Lo especial no era tanto la producción propia como la personalización y el servicio técnico. Geyer modificaba cámaras para requisitos específicos: sistemas de matte box adaptados, soluciones de magazines a medida, conversiones para diferentes formatos de película. Sus talleres eran legendarios por la rapidez con la que resolvían problemas en el set. ¿Un visor defectuoso? ¿Un engranaje desgastado? Geyer tenía repuestos o fabricaba uno de la noche a la mañana. Ese era el verdadero valor: no la invención, sino la asociación fiable entre fabricante y camarógrafo.

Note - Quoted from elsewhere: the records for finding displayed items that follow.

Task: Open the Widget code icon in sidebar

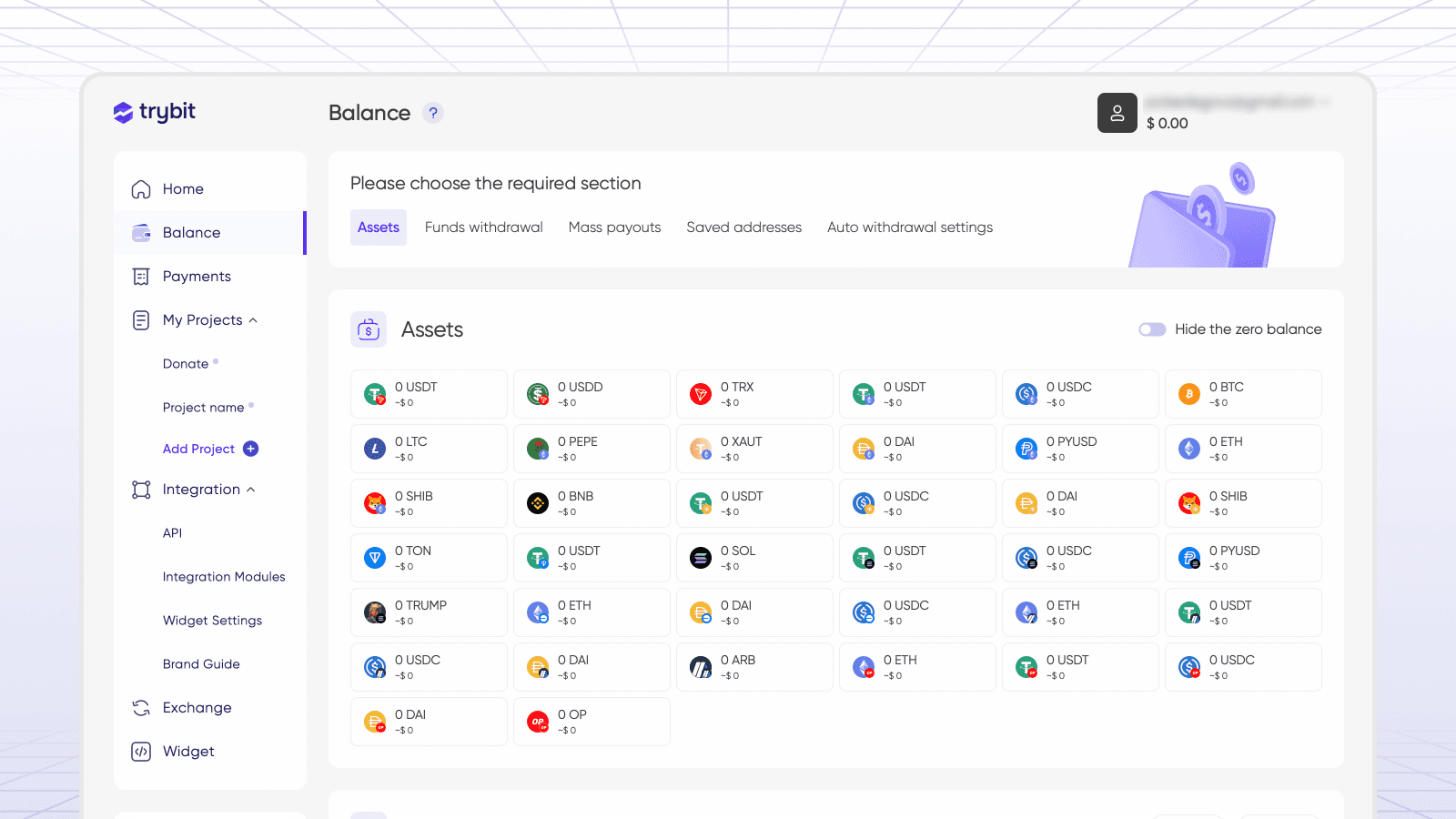Action: click(141, 752)
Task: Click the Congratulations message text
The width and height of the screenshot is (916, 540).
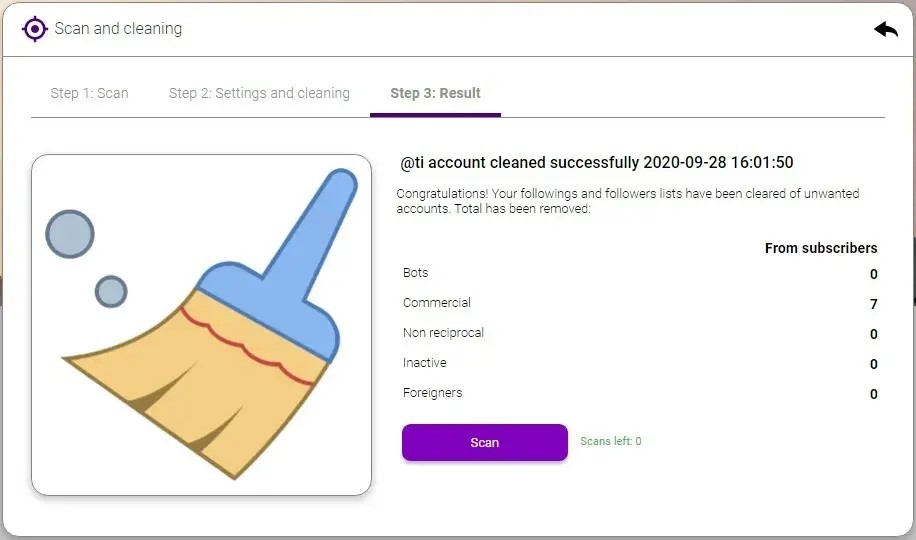Action: [628, 201]
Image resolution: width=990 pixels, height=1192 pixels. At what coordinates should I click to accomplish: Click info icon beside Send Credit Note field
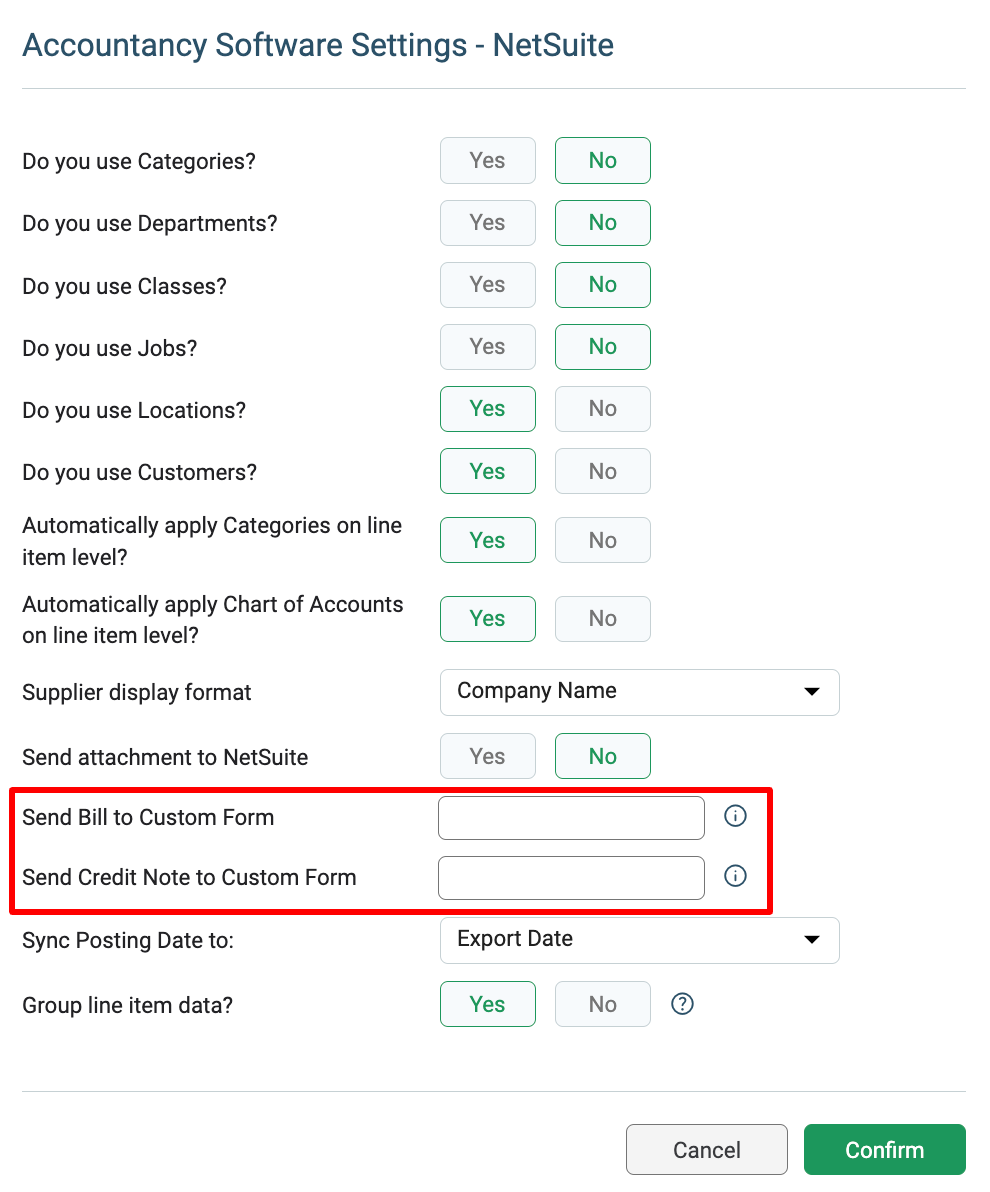[x=735, y=876]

Quien trabajaba con Arriflex —ya fuera la 16SR, la BL o la IIC— no podía evitar los servicios de atención al cliente de Geyer. Las empresas de alquiler de cámaras en Múnich, Berlín y Viena se abastecían de ellos. Las pequeñas producciones alquilaban directamente a Geyer, los grandes estudios tenían a Geyer como socio de mantenimiento preferente. Esto creó una especie de ecosistema técnico: las cámaras estaban perfectamente adaptadas a los requisitos europeos, porque Geyer conocía cada solicitud.
Con la revolución digital y el declive del negocio cinematográfico clásico, las Geyer-Werke desaparecieron del día a día, una consecuencia lógica pero dolorosa. Hoy en día, sus cámaras son objetos de colección y testigos de una era en la que la artesanía y la cercanía al cliente seguían siendo la base de toda infraestructura técnica. Quien hoy trabaja con cámaras históricas de 16 mm o 35 mm, se encuentra regularmente con modificaciones de Geyer, un legado silencioso de precisión.